When I was growing up, I used to love listening to my mother’s stories about growing up in our shared hometown of Muskegon, Michigan in the 1950s and 60s. She would fondly recall walking home from the old brick building that housed her elementary school, stopping at Ryke’s Dutch Bakery and slowly munching the delicate butter cookies the baker would give schoolchildren for a few pennies. I also remember my astonishment when she told me that in order to have written lyrics to a song, she had to play it on the record player over and over (and over and over) again so she could transcribe them herself. Whoa, I thought. Thank heavens for perfectly packaged CDs complete with album artwork and lyrics sheets!
Now that I’m a little older, I sometimes wish I could go back to a time when I couldn’t pre-order my favorite band’s album on Amazon a month before its release or have the lyrics to almost any song just a few clicks away on Google. I dream of trips to the neighborhood grocery store where the clerks know you by name, of family dinners without a multitude of distractions, of spending time with friends without the sounds of texting and Facebook notifications.
The older I grow, the more I find myself longing for authentic living. For a culture that speaks reverently about mystery instead of giving its worth to all things convenient.
My fiancé and I recently spoke about these subjects at length after his decision to terminate his Facebook account. I told him about how hard it would be to delete mine. “I have so many Facebook Friends whose lives I’m curious about, pictures I want to see, posts I want to be able to read.” He then made a point that gave me a feast of food for thought: “But are these people even authentically your friends? Do you talk to them at least once a year? Are they people you would ask to have coffee with?”
These questions helped me realize how starving our technology-obsessed culture is for authenticity; and perhaps even more so, how we seem to defeat our own search for it.
We long for community, so we spend more time on Facebook.
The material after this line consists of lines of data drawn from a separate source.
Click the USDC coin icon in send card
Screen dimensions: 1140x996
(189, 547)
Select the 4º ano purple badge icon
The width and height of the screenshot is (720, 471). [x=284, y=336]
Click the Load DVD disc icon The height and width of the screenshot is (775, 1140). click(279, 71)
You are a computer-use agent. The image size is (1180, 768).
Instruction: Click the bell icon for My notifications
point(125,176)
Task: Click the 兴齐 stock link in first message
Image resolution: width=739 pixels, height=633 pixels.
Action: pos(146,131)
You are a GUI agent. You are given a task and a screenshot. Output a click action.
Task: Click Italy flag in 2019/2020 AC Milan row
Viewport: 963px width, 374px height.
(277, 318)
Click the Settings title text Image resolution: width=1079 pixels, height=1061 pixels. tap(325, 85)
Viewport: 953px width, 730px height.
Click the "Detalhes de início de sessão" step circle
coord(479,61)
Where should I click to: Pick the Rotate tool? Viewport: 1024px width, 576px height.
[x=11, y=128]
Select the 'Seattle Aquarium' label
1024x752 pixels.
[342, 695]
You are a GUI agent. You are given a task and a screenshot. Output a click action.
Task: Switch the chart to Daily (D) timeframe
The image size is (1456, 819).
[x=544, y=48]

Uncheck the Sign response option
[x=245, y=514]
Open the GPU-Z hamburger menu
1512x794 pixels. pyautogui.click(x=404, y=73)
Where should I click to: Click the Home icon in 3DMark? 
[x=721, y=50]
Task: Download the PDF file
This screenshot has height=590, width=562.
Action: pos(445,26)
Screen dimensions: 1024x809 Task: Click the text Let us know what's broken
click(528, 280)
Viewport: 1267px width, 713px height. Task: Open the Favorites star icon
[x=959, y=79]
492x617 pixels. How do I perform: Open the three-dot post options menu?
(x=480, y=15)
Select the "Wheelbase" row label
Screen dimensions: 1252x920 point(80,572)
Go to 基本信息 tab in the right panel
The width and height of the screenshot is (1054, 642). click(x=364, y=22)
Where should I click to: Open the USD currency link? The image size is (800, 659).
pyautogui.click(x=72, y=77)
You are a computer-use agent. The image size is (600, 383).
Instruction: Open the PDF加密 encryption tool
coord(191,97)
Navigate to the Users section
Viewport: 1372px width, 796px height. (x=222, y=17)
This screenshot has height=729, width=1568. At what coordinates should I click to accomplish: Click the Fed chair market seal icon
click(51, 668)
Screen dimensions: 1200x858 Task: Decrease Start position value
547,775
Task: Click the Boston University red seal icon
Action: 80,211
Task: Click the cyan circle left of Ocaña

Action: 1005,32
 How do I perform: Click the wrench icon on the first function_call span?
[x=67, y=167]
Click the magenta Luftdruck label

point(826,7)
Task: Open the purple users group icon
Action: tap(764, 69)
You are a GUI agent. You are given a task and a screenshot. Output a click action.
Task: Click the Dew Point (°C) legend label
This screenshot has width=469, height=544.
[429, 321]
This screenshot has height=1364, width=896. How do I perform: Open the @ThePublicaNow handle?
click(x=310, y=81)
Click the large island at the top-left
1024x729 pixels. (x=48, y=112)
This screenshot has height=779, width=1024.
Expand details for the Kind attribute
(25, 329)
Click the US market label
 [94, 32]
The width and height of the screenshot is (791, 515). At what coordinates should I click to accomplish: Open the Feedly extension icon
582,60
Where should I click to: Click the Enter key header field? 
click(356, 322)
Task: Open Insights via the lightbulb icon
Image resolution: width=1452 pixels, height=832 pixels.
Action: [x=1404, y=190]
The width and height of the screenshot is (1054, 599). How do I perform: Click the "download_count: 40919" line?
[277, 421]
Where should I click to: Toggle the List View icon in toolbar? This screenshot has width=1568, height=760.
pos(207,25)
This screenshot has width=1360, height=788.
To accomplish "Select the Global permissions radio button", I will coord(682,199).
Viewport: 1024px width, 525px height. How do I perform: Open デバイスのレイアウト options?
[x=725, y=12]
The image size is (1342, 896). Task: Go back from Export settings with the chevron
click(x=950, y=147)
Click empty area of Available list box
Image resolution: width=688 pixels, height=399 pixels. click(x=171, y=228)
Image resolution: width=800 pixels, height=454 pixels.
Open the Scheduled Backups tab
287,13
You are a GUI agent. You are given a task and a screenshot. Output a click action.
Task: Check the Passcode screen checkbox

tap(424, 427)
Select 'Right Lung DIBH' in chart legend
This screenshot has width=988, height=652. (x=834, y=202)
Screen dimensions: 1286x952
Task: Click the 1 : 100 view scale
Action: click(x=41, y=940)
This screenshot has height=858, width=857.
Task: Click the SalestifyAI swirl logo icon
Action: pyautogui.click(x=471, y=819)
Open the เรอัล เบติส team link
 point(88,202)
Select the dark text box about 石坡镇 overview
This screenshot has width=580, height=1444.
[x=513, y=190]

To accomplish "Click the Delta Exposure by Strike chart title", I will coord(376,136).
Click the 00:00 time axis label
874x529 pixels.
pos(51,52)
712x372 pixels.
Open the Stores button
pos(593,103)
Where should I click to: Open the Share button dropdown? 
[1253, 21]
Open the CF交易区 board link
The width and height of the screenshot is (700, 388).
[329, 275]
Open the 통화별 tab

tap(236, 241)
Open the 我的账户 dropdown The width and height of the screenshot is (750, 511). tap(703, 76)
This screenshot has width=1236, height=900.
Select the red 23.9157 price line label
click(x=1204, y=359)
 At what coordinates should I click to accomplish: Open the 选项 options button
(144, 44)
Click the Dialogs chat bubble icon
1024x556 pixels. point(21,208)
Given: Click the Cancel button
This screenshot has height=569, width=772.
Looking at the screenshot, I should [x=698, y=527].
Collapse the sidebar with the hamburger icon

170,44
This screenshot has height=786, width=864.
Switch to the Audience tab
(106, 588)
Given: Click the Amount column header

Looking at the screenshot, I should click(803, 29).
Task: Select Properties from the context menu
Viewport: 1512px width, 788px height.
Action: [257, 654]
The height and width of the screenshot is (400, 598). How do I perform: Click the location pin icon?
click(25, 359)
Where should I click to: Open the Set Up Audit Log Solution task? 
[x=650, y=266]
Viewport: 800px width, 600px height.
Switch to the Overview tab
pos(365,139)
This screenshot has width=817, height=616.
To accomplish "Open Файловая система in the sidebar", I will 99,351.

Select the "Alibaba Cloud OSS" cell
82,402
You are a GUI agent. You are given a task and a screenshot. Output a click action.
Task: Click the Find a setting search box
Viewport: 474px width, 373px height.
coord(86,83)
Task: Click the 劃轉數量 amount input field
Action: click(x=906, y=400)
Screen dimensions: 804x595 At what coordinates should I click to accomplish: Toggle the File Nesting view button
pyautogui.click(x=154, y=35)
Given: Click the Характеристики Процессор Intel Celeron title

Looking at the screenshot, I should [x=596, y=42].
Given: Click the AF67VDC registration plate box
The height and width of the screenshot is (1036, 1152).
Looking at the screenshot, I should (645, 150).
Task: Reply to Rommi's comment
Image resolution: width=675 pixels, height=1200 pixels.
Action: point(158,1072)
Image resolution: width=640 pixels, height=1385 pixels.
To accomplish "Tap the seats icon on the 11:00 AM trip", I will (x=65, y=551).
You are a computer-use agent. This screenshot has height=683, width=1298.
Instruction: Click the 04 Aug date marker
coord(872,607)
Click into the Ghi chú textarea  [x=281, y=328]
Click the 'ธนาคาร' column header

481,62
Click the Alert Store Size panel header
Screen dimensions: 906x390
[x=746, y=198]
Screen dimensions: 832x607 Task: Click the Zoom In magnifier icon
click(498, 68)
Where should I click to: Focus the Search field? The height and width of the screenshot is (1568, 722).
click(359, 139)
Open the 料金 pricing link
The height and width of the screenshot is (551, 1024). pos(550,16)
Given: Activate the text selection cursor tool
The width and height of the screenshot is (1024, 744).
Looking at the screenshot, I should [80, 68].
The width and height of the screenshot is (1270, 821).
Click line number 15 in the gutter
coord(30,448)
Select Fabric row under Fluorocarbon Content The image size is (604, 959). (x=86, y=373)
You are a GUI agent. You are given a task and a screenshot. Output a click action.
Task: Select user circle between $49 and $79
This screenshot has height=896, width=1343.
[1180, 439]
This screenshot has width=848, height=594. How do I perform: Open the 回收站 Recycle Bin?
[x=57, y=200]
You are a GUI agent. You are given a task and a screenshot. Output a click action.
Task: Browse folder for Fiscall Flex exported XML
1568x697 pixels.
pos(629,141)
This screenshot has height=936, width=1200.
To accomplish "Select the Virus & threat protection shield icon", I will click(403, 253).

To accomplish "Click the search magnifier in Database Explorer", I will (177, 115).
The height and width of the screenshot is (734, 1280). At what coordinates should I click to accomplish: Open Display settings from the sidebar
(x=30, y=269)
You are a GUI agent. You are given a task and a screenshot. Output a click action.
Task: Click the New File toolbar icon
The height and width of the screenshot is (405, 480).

We desire to be more connected to the arts, so we look up poetry and art on Google and find new music on iTunes.
We yearn to live deeply rich, beautiful authentic human lives and yet waste so much time propped in front of all things virtual.
I don’t think it’s a coincidence that my love for the Roman Catholic Church continues to deepen and expand as I increasingly yearn for authentic living and mystery. This year’s Triduum certainly smacked me in the soul with mystery as I meditated on Christ’s Passion and Resurrection and unsuccessfully attempted to wrap my mind around the infinite love and mercy of God. Mystery and authenticity surrounded me as I sat next to my newly Confirmed fiancé, the smell of chrism aloft in the air, incense soaking its scent into the pages of the missalette, the deep love of Christ within the faithful gathered moving me to tears. It was the most truly human I had felt in a long time.
The more I investigate my beloved Faith, I am often surprised by the theology of authentic living that lies quietly within Catholic Tradition. Catholic spirituality truly embraces authentic living. It calls us to love God and others deeply with a self-emptying love that pulls us out of ourselves and into genuine relationships. It asks us to re-evaluate our lives and humbly assess what we have too much of, in ways both physical and intangible, that prevent us from living an authentic life of faith. It beckons us to participate in the Mystery of the sacraments despite our inability to fully understand these gifts of grace. Catholic spirituality asks us to turn off our computers, silence our cell phones and breathe into our lungs the love of God and His desire to draw near to us.
I know I will continue to clumsily balance my desire for authentic living with my preoccupation with technology and convenience. But as long as my soul can rest in the arms of prayerful silence and my knees upon worn, creaky pews before Christ Himself, I think there’s hope for this frazzled creature. I’m willing to bet that there’s hope for the rest of humanity, too.